• The request:
Copy the text of the data below word for word, leaving out the pictures.

************

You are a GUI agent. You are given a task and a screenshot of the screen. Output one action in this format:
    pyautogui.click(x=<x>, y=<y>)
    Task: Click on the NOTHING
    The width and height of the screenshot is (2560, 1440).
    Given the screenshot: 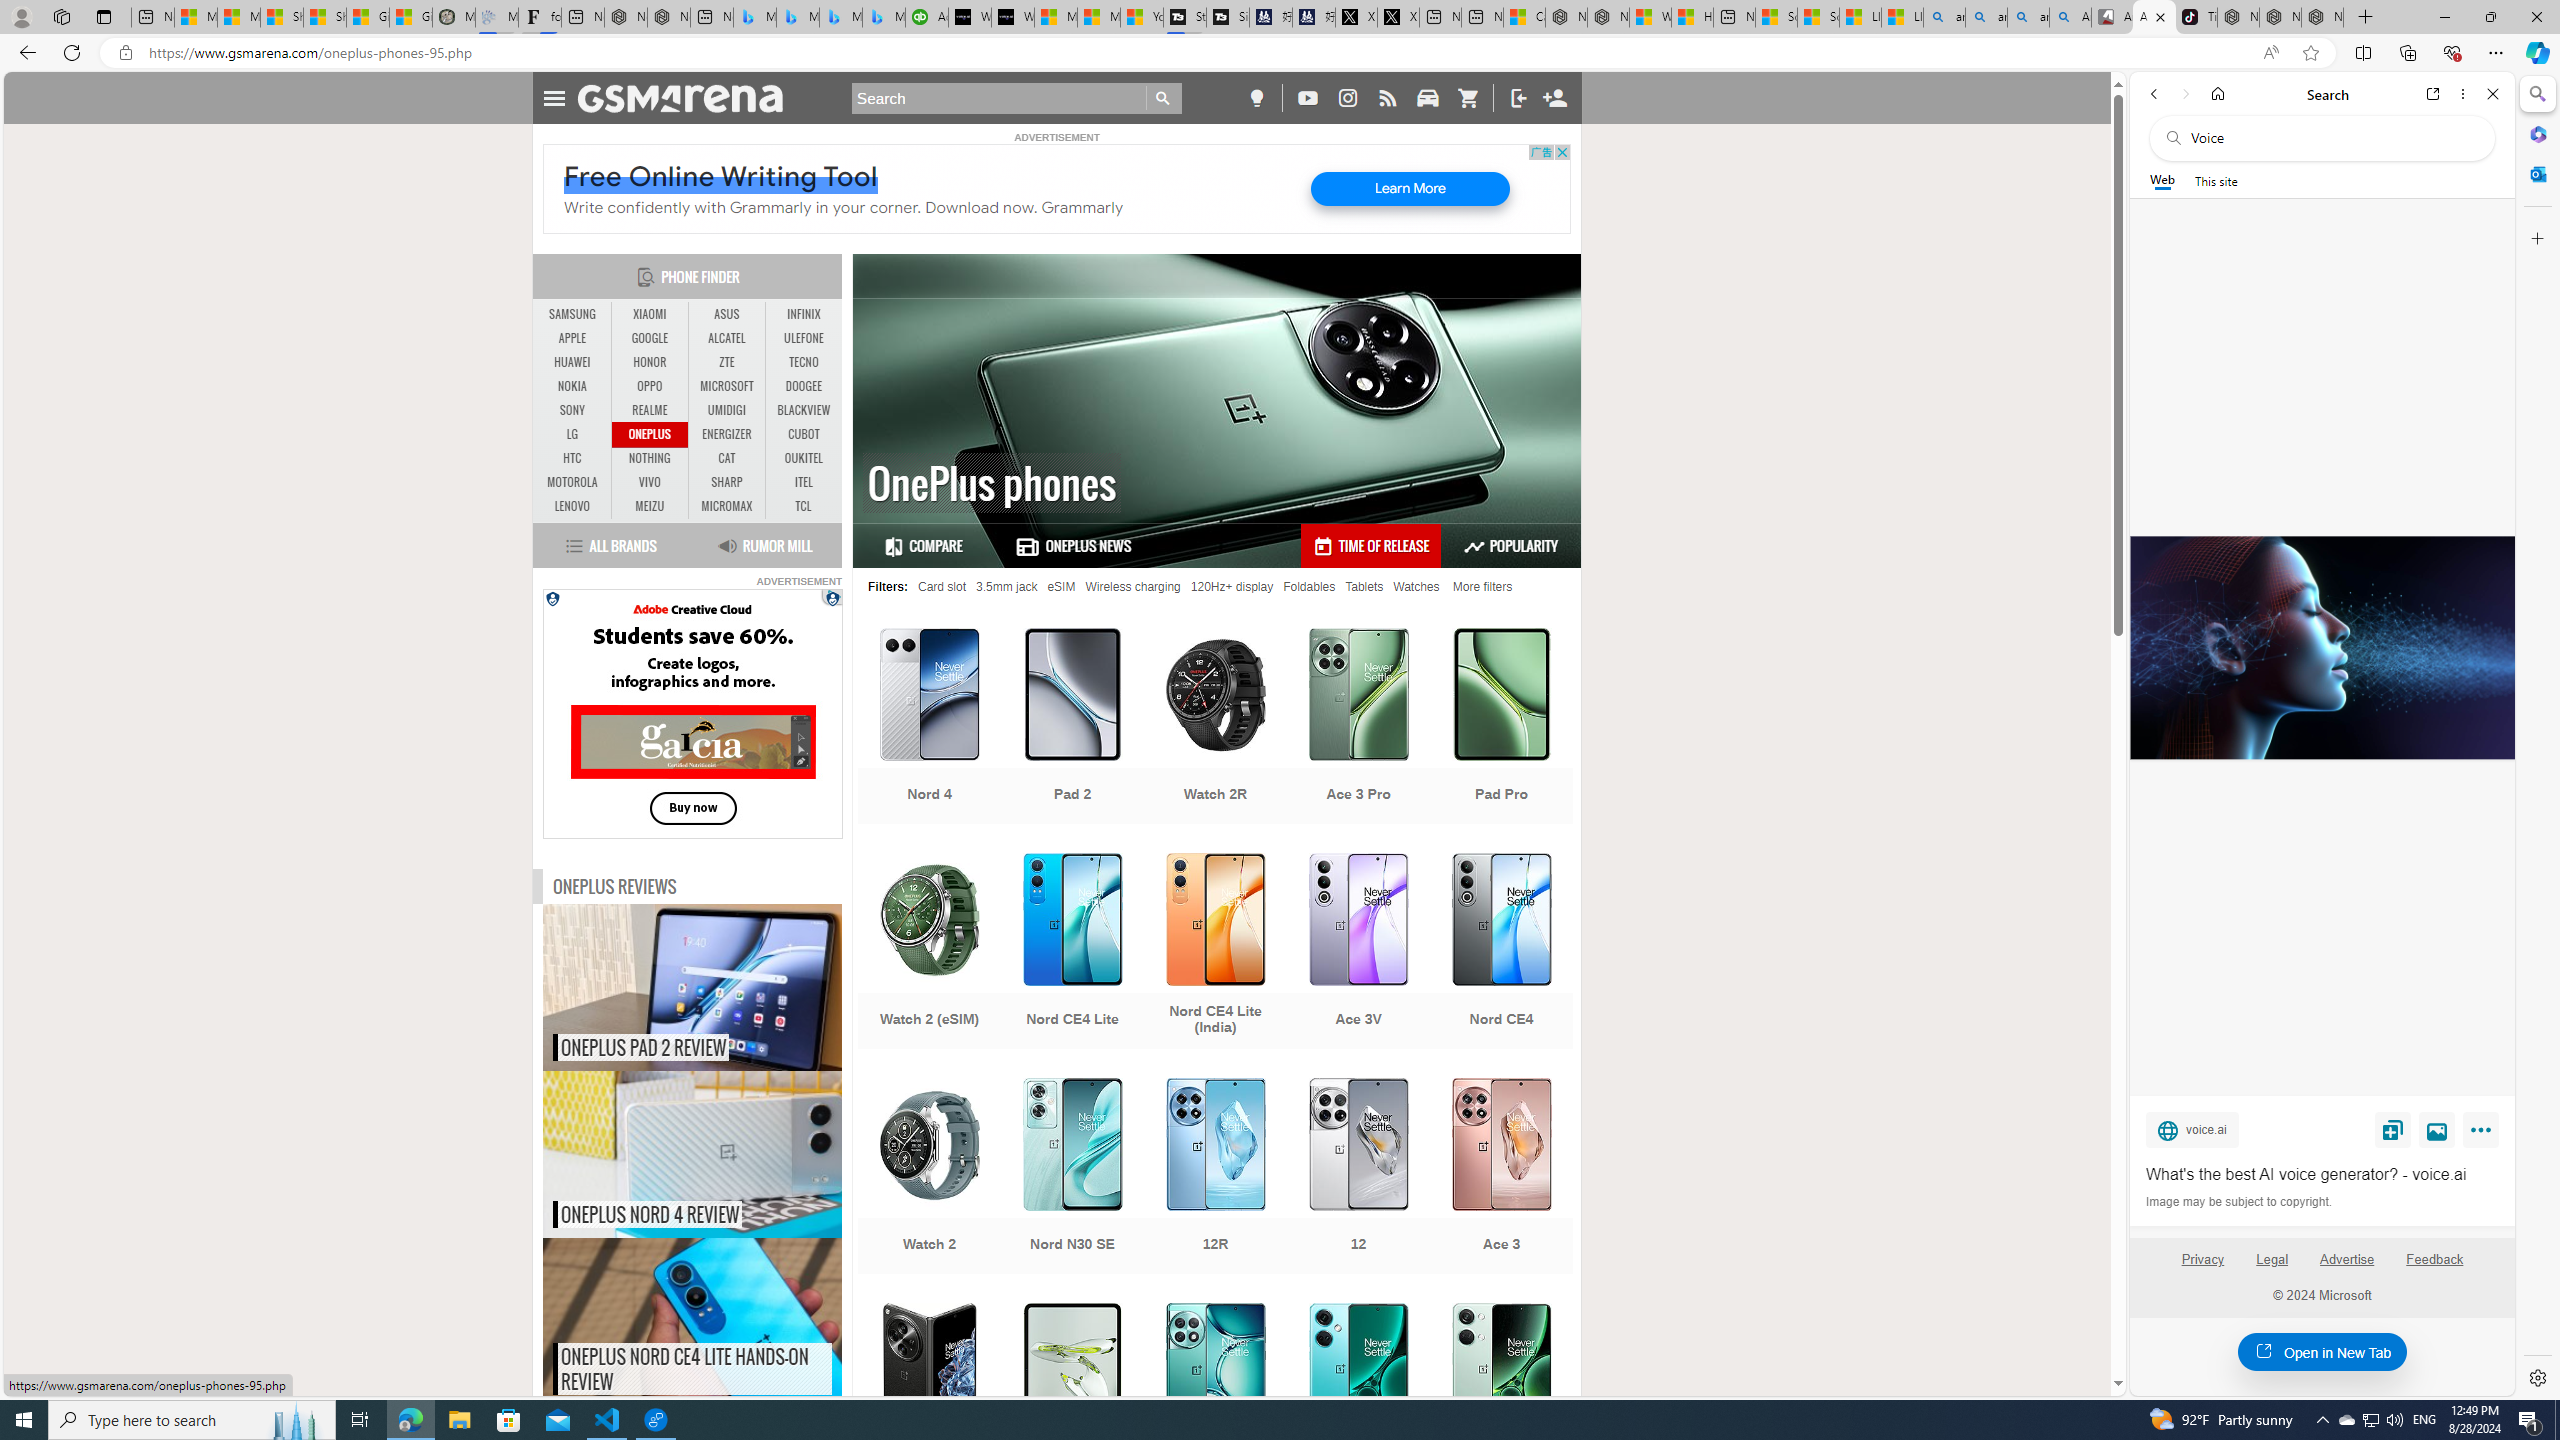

************

• Response to this task:
You are a GUI agent. You are given a task and a screenshot of the screen. Output one action in this format:
    pyautogui.click(x=<x>, y=<y>)
    Task: Click on the NOTHING
    The width and height of the screenshot is (2560, 1440).
    Given the screenshot: 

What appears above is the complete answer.